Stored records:
************
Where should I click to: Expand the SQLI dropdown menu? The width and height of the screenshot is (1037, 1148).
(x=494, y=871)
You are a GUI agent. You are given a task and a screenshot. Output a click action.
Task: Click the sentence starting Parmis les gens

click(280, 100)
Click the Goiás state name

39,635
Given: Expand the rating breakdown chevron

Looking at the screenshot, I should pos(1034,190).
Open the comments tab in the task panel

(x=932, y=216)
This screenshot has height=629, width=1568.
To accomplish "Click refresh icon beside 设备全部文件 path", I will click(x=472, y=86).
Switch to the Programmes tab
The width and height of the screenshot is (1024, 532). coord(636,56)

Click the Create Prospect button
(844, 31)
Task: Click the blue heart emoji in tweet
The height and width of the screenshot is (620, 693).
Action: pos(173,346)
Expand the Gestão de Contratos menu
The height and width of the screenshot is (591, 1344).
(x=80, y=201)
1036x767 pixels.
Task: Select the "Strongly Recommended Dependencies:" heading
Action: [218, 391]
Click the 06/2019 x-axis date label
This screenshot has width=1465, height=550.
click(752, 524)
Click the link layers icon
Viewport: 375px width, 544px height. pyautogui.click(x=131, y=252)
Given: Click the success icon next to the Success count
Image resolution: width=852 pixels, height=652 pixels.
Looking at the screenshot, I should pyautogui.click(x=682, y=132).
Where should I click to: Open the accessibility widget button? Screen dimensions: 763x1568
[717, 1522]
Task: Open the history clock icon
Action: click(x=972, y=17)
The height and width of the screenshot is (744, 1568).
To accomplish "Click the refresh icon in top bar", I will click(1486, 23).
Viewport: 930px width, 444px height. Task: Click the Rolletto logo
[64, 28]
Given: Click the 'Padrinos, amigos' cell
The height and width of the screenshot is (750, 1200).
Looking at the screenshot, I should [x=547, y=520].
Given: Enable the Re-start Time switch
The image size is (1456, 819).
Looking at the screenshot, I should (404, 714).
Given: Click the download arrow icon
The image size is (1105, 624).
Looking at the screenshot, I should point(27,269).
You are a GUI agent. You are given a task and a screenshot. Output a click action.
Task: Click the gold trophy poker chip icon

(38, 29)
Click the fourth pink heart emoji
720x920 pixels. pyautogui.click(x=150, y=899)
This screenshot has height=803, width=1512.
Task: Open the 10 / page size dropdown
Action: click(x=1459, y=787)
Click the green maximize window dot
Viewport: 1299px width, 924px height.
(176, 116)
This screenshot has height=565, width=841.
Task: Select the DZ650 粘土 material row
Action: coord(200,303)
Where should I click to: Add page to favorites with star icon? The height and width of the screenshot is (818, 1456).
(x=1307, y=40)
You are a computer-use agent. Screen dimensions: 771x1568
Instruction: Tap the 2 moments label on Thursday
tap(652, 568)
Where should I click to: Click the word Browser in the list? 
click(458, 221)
************
Output the data exactly, from the first line through the line that holds "This screenshot has height=629, width=1568.", so that no later line appears.

Where should I click to: Expand the SQLI dropdown menu? The width and height of the screenshot is (1037, 1148).
(x=494, y=871)
You are a GUI agent. You are given a task and a screenshot. Output a click action.
Task: Click the sentence starting Parmis les gens

click(280, 100)
Click the Goiás state name

39,635
Given: Expand the rating breakdown chevron

Looking at the screenshot, I should pos(1034,190).
Open the comments tab in the task panel

(x=932, y=216)
This screenshot has height=629, width=1568.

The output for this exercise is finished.